Your assignment => Retype each line below without a single alteration.

Task data =>

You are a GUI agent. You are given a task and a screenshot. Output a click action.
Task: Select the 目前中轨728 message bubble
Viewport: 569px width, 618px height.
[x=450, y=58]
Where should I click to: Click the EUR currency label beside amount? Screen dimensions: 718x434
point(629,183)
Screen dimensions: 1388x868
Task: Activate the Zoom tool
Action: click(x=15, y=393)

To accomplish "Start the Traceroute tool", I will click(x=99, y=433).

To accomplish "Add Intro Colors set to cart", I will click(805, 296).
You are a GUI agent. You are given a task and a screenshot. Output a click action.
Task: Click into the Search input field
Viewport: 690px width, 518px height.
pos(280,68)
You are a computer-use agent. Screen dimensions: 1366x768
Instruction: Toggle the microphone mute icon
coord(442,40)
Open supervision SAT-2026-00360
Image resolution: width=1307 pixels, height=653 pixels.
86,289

Written answer =>
You are a GUI agent. You are given a task and a screenshot. Output a click action.
Task: Select the 目前中轨728 message bubble
Viewport: 569px width, 618px height.
[x=450, y=58]
Where should I click to: Click the EUR currency label beside amount? Screen dimensions: 718x434
point(629,183)
Screen dimensions: 1388x868
Task: Activate the Zoom tool
Action: click(x=15, y=393)

To accomplish "Start the Traceroute tool", I will click(x=99, y=433).

To accomplish "Add Intro Colors set to cart", I will click(805, 296).
You are a GUI agent. You are given a task and a screenshot. Output a click action.
Task: Click into the Search input field
Viewport: 690px width, 518px height.
pos(280,68)
You are a computer-use agent. Screen dimensions: 1366x768
Instruction: Toggle the microphone mute icon
coord(442,40)
Open supervision SAT-2026-00360
Image resolution: width=1307 pixels, height=653 pixels.
86,289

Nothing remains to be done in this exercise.